SELECT request['proto'] AS protocol, COUNT(request['proto']) AS requests FROM dfs.root.`caddy-access-log.json` GROUP BY 1 ORDER BY 2;

and the results:

+----------+----------+
| protocol | requests |
+----------+----------+
| HTTP/1.0 | 17575    |
| HTTP/2.0 | 1044343  |
| HTTP/1.1 | 7247998  |
+----------+----------+
3 rows selected (151.594 seconds)

This query ran against the raw log file, there was no database, no ETL/MapR process, just the Drillbit SQL engine and results.  It's not database fast, but compared to the end-to-end process (as shown above with ETL/MaP-R and so on) it is far faster. For a 20 GB log file of JSON on a slow system, this is quick. 

Let's tackle a more complex example. What are the top 10 user-agents in the logfile?

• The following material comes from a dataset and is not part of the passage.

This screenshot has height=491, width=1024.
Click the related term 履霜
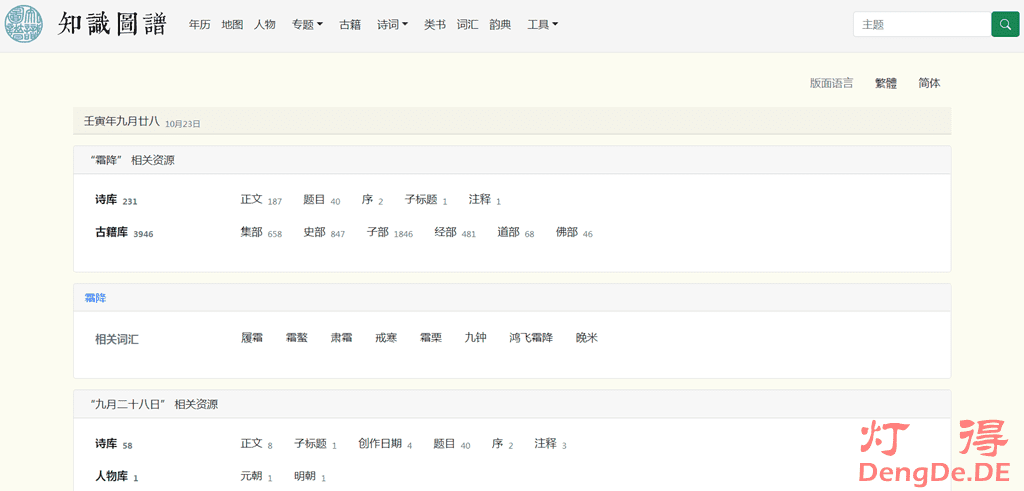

SELECT request['headers']['User-Agent'][0] AS user_agent, count(request['headers']['User-Agent'][0]) AS request_count FROM dfs.root.`caddy-access-log.json` GROUP BY 1 ORDER BY 2 DESC LIMIT 10;

and the results (as an image to fit on the page):

There you go, way more about Apache Drill than you ever wanted to know. 

But wait, there's more!

How can we make these queries faster? Once again, Apache Drill has the answer. Take the data you'll eventually want and save it as a temporary table in parquet format. 

Therefore, let's dump the raw data field we want into a parquet table in temporary storage:

CREATE TABLE user_agents AS SELECT request['headers']['User-Agent'][0] AS user_agent FROM dfs.root.`caddy-access-log.json`;

the results of the CREATE TABLE:

+----------+---------------------------+
| Fragment | Number of records written |
+----------+---------------------------+
| 0_0      | 8309948                   |
+----------+---------------------------+
1 row selected (150.975 seconds)

And then run a query:

SELECT user_agent, count(user_agent) AS request_count FROM dfs.tmp.`user_agents` GROUP BY 1 ORDER BY 2 DESC LIMIT 10;

and the results (again as an image to fit on the page):

Yes, that says we queried 8.3 million records in 6.5 seconds. Is that as fast as a traditional database?  No. Is it vastly easier to use and get data? Yes!

But wait, there's EVEN MORE!

The raw JSON logfile is 20 GB. The parquet temp table is.....625 MB. 

In summary, Apache Drill is awesome. I think it's the future of data lakes and data analysis as data volumes get larger and larger.